И, горестно помолчав, Раневская прибавляет: «Зверюга».
Восьмой квартет
Это было много десятилетий спустя.
— Я не имею права жаловаться, — рассказывала Раневская. — Мне везло на восхитительных людей. Нельзя жаловаться, когда общалась с Шостаковичем. Мы болели в одно и то же время. Встретились в больнице. Нас познакомил Михаил Ильич Ромм. Я рассказала Дмитрию Дмитриевичу, как с Анной Андреевной Ахматовой мы слушали его Восьмой квартет. Это было такое потрясение! Мы долго не могли оправиться.

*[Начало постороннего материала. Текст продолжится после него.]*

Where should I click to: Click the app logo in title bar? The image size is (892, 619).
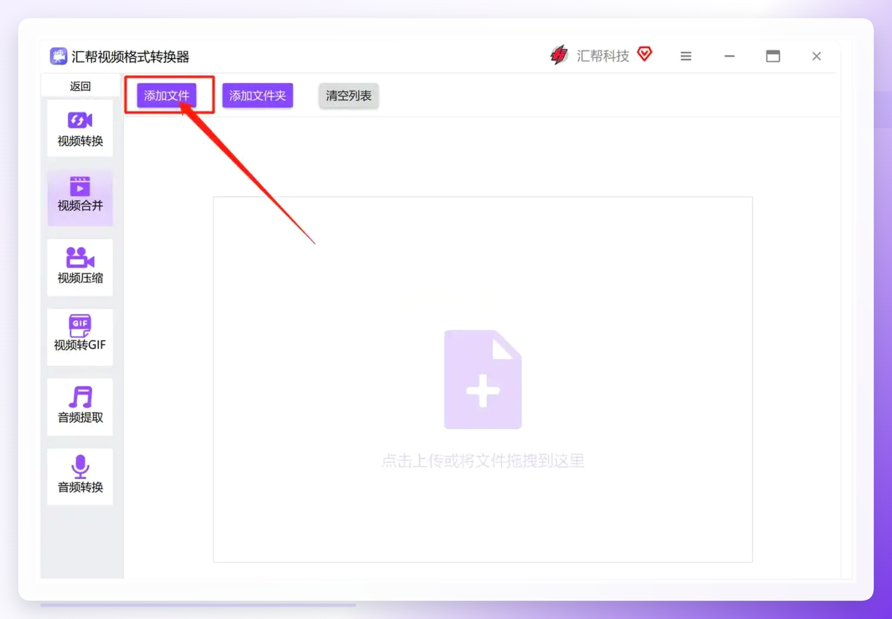58,56
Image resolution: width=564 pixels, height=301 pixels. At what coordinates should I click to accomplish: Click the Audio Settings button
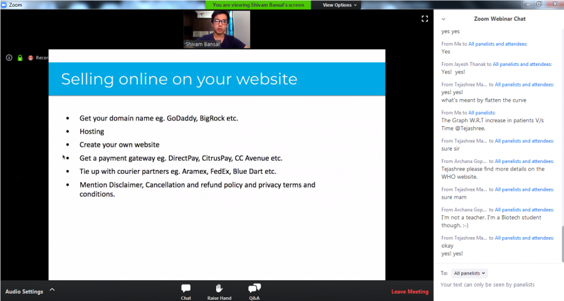[24, 292]
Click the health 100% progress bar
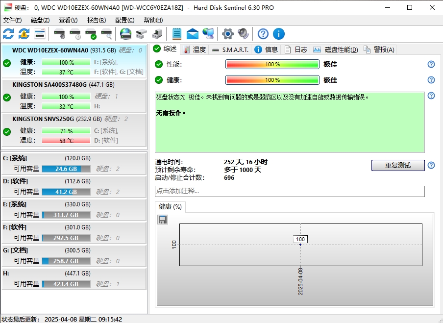 click(x=272, y=80)
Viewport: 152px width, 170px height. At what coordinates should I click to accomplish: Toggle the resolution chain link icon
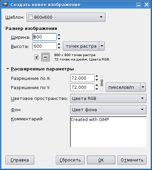102,83
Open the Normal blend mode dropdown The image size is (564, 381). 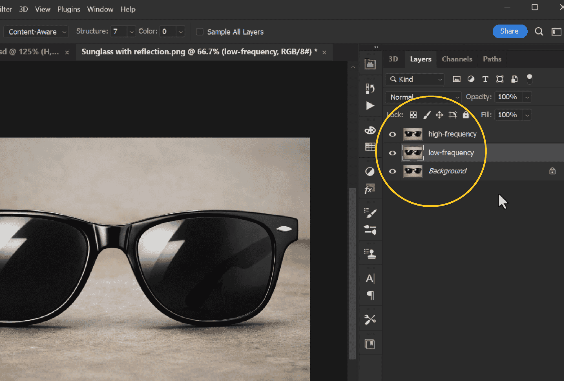tap(423, 97)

На следующее утро (он уже очень плохо ходил) в дверях моей комнаты стоял Шостакович с пакетом в руках. И сказал мне: «Я позвонил домой. Мне прислали пластинки с моими квартетами, здесь есть и Восьмой, который вам полюбился». Он еле-еле удерживал пакет в руках, положил на стол, а потом, приподняв рукав пижамы, сказал: «Посмотрите, какая у меня рука». Я увидела очень худенькую детскую руку. Подумала: как же он донес? Это был очень тяжелый пакет.
Спросил, люблю ли я музыку? Я ответила: если что-то люблю по-настоящему в жизни, то это природа и музыка.
Он стал спрашивать.
«Кого вы любите больше всего?»
«О, я люблю такую далекую музыку. Бах, Глюк, Гендель…»
Он с таким интересом стал меня рассматривать.
«Любите ли вы оперу?»
«Нет. Кроме Вагнера».
Он опять посмотрел. С интересом.
«Вот Чайковский, — продолжала я, — написал бы музыку к „Евгению Онегину“, и жила бы она. А Пушкина не имел права трогать. Пушкин — сам музыка. Не надо играть Пушкина… Пожалуй, и читать в концертах не надо. А тем более петь, а тем более танцевать… И самого Пушкина ни в коем случае изображать не надо. Вот у Булгакова хватило такта написать пьесу о Пушкине без самого Пушкина».
Опять посмотрел с интересом. Но ничего не сказал.
А на обложке его квартетов я прочла: «С восхищением Ф. Г. Раневской».
Раневская смеется и грустит
«После спектакля подошел поклонник: „Товарищ Раневская, простите за нескромный вопрос: сколько вам лет?“ — „В субботу будет 115“. Он прямо обмер в восторге: „И в такие годы так играть!“».
«„Правда — хорошо, а счастье — лучше“ А. Н. Островского, где я, если вы помните, играю няньку Фелицату.
Знаете, почему эта пьеса современна? Там все — жулики».
«Зал принимал меня так, как будто я поставила людям клистир восторгов. Михаил Чехов в юбочке! Множество писем. Один написал: „С вас магарыч за вашу дивную игру“. Я заболею манией величия, и вы будете таскать мне передачи в сумасшедший дом».
«У актера С. нет никакого темперамента. На спектакле он меня все оплевывает».
«Вытянутый в длину лилипут. Лилипут сделал в трамвае пипи — вот и все, что сделал этот режиссер в искусстве».